### [INSTRUCTIONS TO FOLLOW]
In the listing that follows, find the lines with the string "button" and report how many there are, without commentary.

### [DATASET]
=== Section Start ===

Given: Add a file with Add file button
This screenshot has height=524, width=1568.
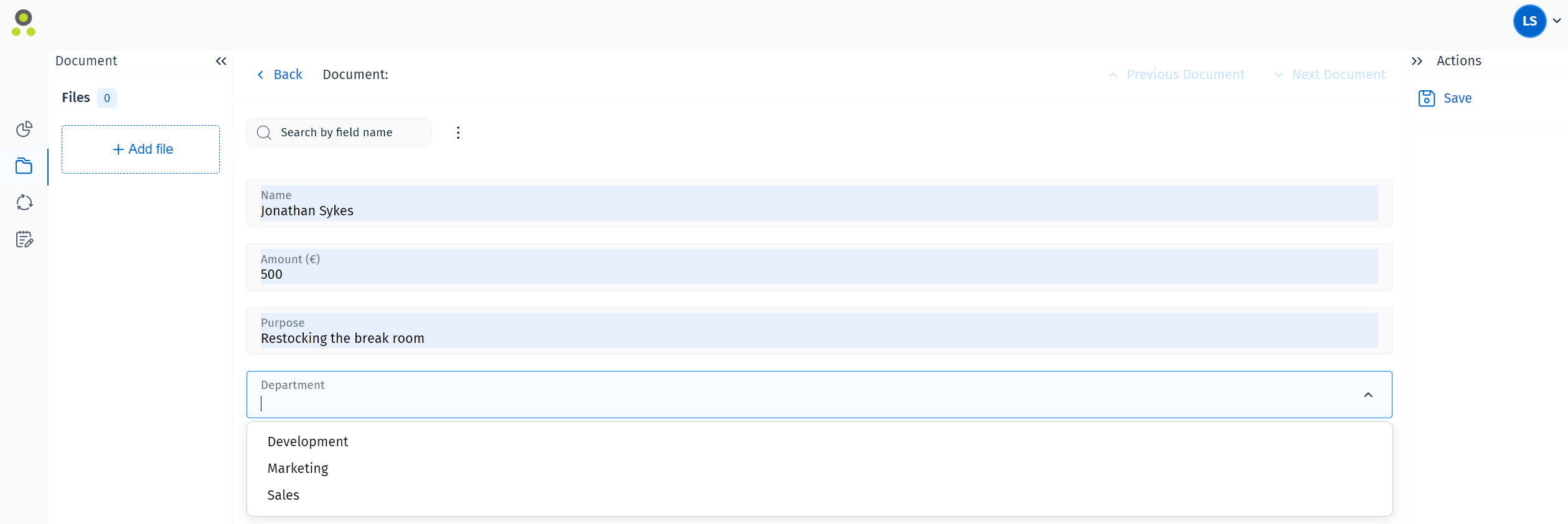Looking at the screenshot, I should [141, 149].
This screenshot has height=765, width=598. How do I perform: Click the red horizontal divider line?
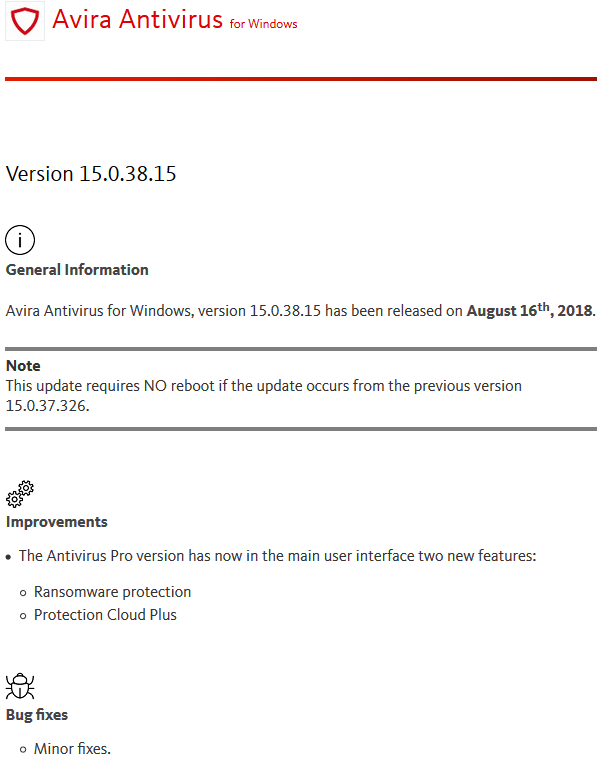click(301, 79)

=== Section End ===
=== Section Start ===

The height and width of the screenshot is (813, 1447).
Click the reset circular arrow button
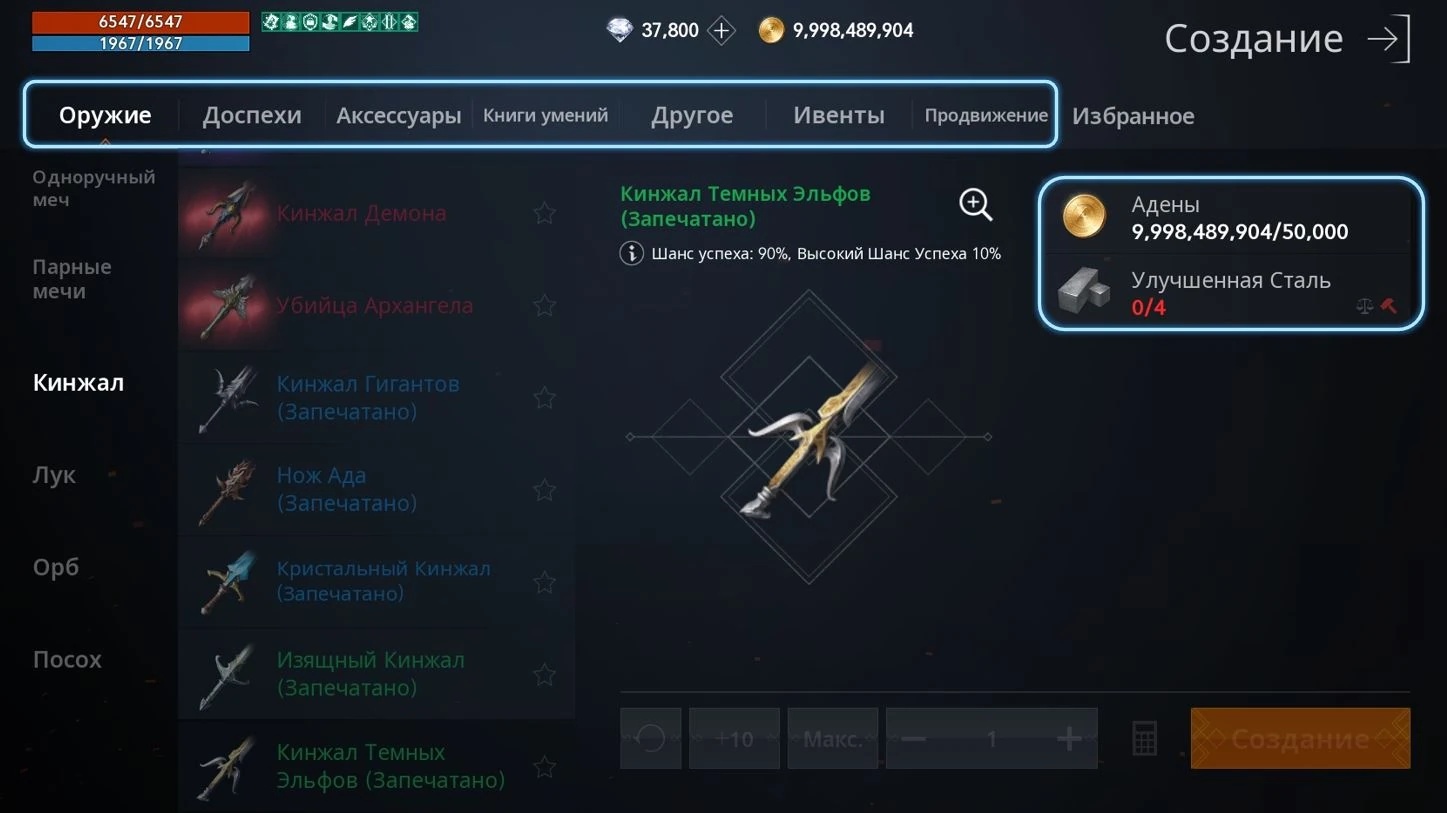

=== Section End ===

### [SOLUTION]
2